- [TAREFA DO EXERCÍCIO A]:
Copia, sem qualquer alteração, a parte das entradas que começa na linha que contém "Click the shield" e termina na linha que contém "click(x=272, y=495)", incluindo ambas as linhas.

E a personalidade do ano é?
É uma espécie de passatempo global: escolher a personalidade que mais marcou cada ano que está prestes a findar.
Se algumas pessoas se inclinam mais para as personalidades que deixam uma impressão positiva, outras lançam para a linha da frente as que fizeram do mundo um lugar pior para todos nós.
Líderes políticos e religiosos, grandes filantropos, artistas, ativistas sociais e de direitos humanos rapidamente são arrolados e as respetivas façanhas que os habilita a tão honrosa distinção expostas na praça pública.

- [LINHAS DE DADOS]:
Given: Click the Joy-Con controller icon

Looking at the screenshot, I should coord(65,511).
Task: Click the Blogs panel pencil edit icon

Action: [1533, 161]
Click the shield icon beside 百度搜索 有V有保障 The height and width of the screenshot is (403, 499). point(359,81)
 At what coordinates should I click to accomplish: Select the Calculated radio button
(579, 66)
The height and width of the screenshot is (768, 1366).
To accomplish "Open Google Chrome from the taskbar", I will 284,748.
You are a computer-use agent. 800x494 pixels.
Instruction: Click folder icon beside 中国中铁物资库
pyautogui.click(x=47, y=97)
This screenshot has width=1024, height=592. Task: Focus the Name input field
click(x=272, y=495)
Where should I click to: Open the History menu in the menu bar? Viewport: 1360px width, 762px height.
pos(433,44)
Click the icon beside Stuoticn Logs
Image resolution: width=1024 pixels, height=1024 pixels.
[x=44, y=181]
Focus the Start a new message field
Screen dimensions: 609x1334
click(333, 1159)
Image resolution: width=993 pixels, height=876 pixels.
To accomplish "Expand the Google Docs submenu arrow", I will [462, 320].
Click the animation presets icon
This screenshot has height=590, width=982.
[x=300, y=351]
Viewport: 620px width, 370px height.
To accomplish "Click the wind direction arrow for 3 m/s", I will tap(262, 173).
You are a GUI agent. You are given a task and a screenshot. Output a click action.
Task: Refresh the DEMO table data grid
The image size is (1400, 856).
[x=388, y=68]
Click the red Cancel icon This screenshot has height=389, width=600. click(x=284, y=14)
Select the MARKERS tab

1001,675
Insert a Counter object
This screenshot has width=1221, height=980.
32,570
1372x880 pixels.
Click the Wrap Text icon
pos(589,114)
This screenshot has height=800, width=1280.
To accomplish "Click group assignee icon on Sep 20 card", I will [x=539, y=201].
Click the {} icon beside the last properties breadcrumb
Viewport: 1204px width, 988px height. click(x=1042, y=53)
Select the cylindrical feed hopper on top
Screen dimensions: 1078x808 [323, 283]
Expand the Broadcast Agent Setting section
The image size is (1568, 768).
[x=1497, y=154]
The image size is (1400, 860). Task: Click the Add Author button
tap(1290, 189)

- [TAREFA DO EXERCÍCIO B]:
Resume em duas frases o texto sobre a personalidade do ano.

- [RESPOSTA COMPLETA A]:
Click the shield icon beside 百度搜索 有V有保障 The height and width of the screenshot is (403, 499). point(359,81)
 At what coordinates should I click to accomplish: Select the Calculated radio button
(579, 66)
The height and width of the screenshot is (768, 1366).
To accomplish "Open Google Chrome from the taskbar", I will 284,748.
You are a computer-use agent. 800x494 pixels.
Instruction: Click folder icon beside 中国中铁物资库
pyautogui.click(x=47, y=97)
This screenshot has width=1024, height=592. Task: Focus the Name input field
click(x=272, y=495)

- [RESPOSTA COMPLETA B]:
Escolher a personalidade que mais marcou cada ano prestes a terminar é uma espécie de passatempo global. Enquanto alguns preferem figuras que deixam uma impressão positiva e outros destacam as que tornaram o mundo pior, líderes políticos e religiosos, filantropos, artistas e ativistas são rapidamente apontados, com as suas façanhas expostas na praça pública.